Lady Baltimore is a non-releasable bald eagle in the care of the non-profit Juneau Raptor Center (JRC), in Juneau, Alaska. Lady Baltimore was found shot and injured on Alaska's Douglas Island in 2006. She had suffered injuries to her beak and one wing caused by a poacher. The injury to her beak caused the retina in her left eye to become detached, blinding her in that eye. Because of these injuries she has no depth perception, and cannot be released into the wild.

Life

Lady Baltimore was found after a failed poaching, which left her alive but severely injured. Volunteers with the Juneau Raptor Center rescued her, after an estimated 2 weeks of surviving her injuries on her own. JRC volunteers found her to be malnourished, and determined that she could not survive on her own, because her injuries caused her to aim her body poorly when flying and hunting. Since then, Lady Baltimore has been cared for year-round by JRC. During the summer tourist season she is put on display as an educational animal in a mew created and maintained by JRC, at the Mount Roberts Tramway on Mount Roberts.

## Data records:

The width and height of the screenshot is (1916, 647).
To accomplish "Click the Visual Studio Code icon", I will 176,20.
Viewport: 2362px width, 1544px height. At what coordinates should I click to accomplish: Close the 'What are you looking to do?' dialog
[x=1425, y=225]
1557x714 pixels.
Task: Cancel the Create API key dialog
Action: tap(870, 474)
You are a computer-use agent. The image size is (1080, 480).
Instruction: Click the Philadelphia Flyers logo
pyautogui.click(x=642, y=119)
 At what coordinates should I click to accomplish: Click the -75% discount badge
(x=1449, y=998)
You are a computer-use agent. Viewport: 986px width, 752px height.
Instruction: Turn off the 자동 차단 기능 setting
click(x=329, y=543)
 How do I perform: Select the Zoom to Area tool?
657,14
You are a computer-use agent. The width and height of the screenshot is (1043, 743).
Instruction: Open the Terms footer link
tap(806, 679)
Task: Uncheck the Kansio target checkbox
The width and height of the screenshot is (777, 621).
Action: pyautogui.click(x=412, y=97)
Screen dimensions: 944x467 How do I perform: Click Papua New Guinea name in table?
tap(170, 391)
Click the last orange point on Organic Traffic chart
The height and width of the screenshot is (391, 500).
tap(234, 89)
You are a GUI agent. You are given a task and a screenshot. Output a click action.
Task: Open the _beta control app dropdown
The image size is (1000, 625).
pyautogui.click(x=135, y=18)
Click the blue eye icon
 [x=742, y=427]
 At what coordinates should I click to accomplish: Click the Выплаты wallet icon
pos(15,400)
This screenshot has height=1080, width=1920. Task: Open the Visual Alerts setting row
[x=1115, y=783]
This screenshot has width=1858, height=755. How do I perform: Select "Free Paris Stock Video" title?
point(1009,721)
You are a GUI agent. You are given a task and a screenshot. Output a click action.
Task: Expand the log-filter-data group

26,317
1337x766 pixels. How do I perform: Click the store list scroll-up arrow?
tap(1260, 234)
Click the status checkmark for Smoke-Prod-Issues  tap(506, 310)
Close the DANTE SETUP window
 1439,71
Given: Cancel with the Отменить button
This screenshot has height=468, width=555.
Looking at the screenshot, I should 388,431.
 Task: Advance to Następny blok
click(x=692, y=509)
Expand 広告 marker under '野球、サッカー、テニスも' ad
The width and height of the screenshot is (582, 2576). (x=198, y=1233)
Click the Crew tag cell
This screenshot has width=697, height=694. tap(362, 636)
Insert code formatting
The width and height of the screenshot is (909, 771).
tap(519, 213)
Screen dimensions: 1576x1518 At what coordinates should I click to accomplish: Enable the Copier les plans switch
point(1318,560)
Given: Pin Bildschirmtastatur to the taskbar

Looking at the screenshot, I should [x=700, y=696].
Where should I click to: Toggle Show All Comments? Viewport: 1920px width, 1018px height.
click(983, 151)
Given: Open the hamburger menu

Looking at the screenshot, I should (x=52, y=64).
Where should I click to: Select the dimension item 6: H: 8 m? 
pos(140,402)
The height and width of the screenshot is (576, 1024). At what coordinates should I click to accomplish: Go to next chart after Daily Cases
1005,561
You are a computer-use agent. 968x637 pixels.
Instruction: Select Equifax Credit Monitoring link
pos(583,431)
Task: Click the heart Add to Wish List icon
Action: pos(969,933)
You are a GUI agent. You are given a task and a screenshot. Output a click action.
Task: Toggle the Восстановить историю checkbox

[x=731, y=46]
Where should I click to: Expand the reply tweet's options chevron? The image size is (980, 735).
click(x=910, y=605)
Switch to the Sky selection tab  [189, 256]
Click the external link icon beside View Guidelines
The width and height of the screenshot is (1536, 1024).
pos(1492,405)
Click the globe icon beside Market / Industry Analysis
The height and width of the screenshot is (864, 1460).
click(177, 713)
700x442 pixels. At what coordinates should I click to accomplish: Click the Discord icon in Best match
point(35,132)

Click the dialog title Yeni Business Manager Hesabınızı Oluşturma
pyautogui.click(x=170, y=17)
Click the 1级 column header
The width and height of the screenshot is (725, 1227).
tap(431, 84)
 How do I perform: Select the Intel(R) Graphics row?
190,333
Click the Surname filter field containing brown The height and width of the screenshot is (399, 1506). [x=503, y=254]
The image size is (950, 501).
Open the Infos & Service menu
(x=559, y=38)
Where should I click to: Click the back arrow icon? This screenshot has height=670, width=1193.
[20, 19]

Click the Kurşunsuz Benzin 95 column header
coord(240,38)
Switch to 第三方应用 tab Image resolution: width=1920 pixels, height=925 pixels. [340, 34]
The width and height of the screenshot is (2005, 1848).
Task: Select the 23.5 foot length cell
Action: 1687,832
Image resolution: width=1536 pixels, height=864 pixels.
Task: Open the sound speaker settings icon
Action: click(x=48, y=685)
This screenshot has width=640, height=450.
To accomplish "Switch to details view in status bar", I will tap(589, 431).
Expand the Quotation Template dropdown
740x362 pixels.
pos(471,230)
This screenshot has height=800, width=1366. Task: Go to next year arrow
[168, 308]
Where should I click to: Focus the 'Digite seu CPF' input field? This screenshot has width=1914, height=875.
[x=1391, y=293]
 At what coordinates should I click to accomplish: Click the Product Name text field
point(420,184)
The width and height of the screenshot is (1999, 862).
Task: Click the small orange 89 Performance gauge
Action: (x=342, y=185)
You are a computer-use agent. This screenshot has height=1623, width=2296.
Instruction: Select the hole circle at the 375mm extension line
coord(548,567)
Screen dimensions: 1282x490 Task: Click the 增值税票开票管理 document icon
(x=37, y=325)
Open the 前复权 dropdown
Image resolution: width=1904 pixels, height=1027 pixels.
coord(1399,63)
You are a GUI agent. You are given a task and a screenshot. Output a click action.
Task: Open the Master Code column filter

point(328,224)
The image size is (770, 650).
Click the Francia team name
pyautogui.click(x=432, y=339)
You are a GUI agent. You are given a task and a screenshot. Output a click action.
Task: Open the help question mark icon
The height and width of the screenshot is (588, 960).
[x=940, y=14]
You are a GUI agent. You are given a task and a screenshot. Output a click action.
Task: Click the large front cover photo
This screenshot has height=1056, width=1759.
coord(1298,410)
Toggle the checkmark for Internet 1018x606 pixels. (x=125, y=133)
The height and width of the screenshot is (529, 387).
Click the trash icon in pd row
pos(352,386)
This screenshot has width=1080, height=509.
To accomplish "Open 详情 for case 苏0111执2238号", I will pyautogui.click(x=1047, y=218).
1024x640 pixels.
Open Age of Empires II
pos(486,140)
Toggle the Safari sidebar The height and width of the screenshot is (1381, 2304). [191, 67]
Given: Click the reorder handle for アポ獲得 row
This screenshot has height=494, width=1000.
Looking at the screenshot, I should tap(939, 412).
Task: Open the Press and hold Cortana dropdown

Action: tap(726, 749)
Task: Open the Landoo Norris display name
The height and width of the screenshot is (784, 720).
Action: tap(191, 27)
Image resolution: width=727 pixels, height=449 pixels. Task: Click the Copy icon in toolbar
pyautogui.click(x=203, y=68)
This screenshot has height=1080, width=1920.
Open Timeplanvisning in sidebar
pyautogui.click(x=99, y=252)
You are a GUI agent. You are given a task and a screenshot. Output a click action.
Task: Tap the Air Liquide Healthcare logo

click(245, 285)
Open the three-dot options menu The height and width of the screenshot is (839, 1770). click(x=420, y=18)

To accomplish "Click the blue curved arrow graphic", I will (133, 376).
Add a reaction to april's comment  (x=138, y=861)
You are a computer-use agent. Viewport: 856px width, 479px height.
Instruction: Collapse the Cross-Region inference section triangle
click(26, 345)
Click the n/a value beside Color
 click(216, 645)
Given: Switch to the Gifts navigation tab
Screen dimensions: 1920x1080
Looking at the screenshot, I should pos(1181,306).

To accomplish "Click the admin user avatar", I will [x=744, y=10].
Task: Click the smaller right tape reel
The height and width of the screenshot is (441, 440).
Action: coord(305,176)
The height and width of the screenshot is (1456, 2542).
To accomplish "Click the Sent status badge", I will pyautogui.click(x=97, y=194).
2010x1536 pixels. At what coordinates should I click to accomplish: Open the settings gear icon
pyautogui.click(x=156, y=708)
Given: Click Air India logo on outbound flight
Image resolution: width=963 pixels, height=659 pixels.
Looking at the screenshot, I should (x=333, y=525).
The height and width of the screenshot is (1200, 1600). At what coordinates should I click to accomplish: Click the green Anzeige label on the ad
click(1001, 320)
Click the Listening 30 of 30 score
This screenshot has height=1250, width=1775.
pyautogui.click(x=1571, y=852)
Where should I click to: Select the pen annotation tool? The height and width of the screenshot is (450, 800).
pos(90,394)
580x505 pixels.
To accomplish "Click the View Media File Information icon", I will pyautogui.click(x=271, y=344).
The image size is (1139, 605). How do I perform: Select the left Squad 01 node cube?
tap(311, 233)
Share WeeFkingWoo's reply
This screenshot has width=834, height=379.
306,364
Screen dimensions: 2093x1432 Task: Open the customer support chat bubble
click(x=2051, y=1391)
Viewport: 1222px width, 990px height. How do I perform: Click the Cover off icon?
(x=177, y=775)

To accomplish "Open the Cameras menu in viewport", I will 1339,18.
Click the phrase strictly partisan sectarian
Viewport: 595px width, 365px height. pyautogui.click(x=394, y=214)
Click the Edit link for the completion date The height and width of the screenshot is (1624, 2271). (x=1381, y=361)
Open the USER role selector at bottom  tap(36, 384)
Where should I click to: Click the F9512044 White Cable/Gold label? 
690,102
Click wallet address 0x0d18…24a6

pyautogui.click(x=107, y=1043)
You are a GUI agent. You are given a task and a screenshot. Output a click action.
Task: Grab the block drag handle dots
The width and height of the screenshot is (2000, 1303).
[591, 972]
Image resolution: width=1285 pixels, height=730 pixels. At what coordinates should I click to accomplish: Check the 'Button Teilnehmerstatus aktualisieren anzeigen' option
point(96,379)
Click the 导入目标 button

## Work instructions:
Translate into Spanish this sentence from the text on Lady Baltimore: "Lady Baltimore was found shot and injured on Alaska's Douglas Island in 2006." Use only the text on Lady Baltimore for what follows; do not draw on the items.

## Worked solution:
Lady Baltimore fue encontrada baleada y herida en la isla Douglas de Alaska en 2006.